The only way to build a working society that isn’t simply a playground for the rich at the expense of the poor is to make public benefits truly public.

For the Republicans, at least, it is an easy calculus to deny this money. The party has fled from any pretense of caring about the working class beyond trying to unite rich and poor around ingrained prejudices against women, people of color, sexual minorities and foreigners and to use those prejudices to cast suspicion on government activity by suggesting that all public programs somehow benefit those other people disproportionately. So whenever Democrats make the government function successfully in service of the broadest swath of people — unlike Trump's tax cuts — they make liars of Republicans' claims about why Democrats want to run the government. Thus, forcing Democrats to break their promises on stimulus checks and provide only miserly payouts to Americans is a completely reasonable part of their dreadful project.

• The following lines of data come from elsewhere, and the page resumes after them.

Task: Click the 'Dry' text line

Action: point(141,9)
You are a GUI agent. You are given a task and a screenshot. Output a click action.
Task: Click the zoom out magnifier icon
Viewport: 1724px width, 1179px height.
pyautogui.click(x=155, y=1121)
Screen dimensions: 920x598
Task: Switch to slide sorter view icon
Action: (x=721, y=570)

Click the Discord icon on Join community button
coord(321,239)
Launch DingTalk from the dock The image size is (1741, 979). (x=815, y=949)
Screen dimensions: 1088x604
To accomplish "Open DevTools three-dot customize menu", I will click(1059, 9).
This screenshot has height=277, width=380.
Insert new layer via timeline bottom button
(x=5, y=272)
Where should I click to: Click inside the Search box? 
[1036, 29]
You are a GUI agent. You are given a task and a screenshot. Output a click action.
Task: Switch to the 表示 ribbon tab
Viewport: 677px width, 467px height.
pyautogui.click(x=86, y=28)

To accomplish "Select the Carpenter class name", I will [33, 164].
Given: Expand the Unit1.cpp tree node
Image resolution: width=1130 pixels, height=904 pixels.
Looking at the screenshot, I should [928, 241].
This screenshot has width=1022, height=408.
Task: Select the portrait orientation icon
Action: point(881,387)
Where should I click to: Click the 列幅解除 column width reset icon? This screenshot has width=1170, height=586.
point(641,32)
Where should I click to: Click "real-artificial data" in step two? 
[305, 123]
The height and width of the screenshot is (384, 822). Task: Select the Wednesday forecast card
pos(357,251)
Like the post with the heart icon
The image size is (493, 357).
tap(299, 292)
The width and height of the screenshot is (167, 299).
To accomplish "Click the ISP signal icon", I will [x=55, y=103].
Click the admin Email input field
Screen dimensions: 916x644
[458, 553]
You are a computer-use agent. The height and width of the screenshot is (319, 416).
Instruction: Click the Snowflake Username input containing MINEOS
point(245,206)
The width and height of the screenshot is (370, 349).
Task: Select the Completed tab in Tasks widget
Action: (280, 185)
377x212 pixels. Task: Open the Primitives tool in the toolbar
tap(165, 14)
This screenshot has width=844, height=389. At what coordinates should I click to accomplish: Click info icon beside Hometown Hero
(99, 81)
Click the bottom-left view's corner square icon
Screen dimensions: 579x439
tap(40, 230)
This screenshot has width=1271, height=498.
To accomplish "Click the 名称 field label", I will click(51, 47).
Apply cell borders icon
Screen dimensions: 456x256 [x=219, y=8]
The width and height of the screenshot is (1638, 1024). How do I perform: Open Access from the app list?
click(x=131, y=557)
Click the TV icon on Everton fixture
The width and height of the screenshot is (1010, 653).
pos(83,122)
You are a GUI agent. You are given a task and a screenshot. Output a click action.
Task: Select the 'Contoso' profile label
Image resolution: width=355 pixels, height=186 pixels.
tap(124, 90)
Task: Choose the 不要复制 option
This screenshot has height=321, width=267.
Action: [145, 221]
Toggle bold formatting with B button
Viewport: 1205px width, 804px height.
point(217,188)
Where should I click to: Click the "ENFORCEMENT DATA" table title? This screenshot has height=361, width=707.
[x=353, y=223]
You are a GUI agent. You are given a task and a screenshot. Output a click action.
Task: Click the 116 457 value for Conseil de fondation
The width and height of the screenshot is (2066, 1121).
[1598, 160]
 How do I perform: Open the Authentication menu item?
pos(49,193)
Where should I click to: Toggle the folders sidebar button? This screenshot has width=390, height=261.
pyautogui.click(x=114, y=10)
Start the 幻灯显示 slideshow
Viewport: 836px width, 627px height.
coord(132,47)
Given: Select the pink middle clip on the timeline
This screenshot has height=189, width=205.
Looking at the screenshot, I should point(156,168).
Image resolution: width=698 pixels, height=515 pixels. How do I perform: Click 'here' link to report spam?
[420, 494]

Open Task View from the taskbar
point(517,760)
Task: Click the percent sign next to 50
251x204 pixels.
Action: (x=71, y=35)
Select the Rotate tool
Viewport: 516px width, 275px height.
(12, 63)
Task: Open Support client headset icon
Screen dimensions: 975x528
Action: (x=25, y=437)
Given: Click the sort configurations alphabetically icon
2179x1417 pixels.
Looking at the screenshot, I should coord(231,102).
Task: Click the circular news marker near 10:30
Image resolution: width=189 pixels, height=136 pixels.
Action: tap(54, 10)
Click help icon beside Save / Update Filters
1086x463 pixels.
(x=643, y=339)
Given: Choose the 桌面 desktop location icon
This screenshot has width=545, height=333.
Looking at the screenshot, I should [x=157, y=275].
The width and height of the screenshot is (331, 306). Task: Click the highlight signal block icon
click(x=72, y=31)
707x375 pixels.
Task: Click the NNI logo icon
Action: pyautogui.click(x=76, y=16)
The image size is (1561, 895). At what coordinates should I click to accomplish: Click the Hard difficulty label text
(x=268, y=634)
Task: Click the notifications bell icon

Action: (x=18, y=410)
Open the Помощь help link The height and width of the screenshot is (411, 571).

For Democrats to acquiesce to that plan makes less sense. Why does the party countenance people who want to means-test sidewalks?

Unfortunately, in the post-Reagan era, the myth of "Reagan Democrats" has allowed or enticed some Democrats to spend the last decades repeating Reaganomics talking points about who deserves what public assistance and how it ought to be administered. Those talking points are lies designed to make people embarrassed to receive money or services from their government so they will look down on the people who aren’t or who are too poor to care. (Often, those latter people are assumed to be Black and brown; that is part and parcel of the talking points.)

But the only way to build a working society that isn’t simply a playground for the rich at the expense of the poor is to make public benefits truly public; taking stimulus payments or health care should be as boring and rote as mailing a letter. Otherwise we’re all on our way to a new Gilded Age, where instead of a public post office, all we will have is Amazon (quietly surveilling our neighborhoods and selling the footage to the police); where instead of a government taxing us to provide public goods, corporations can and will impose taxes for their benefit; and where, instead of health care for all, private equity owns a controlling interest in all the hospitals and profits off of our poor health. We can have that, or we can have civilization.

We can wring our hands at the idea that someone, somewhere, might get a little too much stimulus and deny many people the money they need, or, as Biden said — and to which we must hold him — we can learn from a past when we did far too little and suffered for it.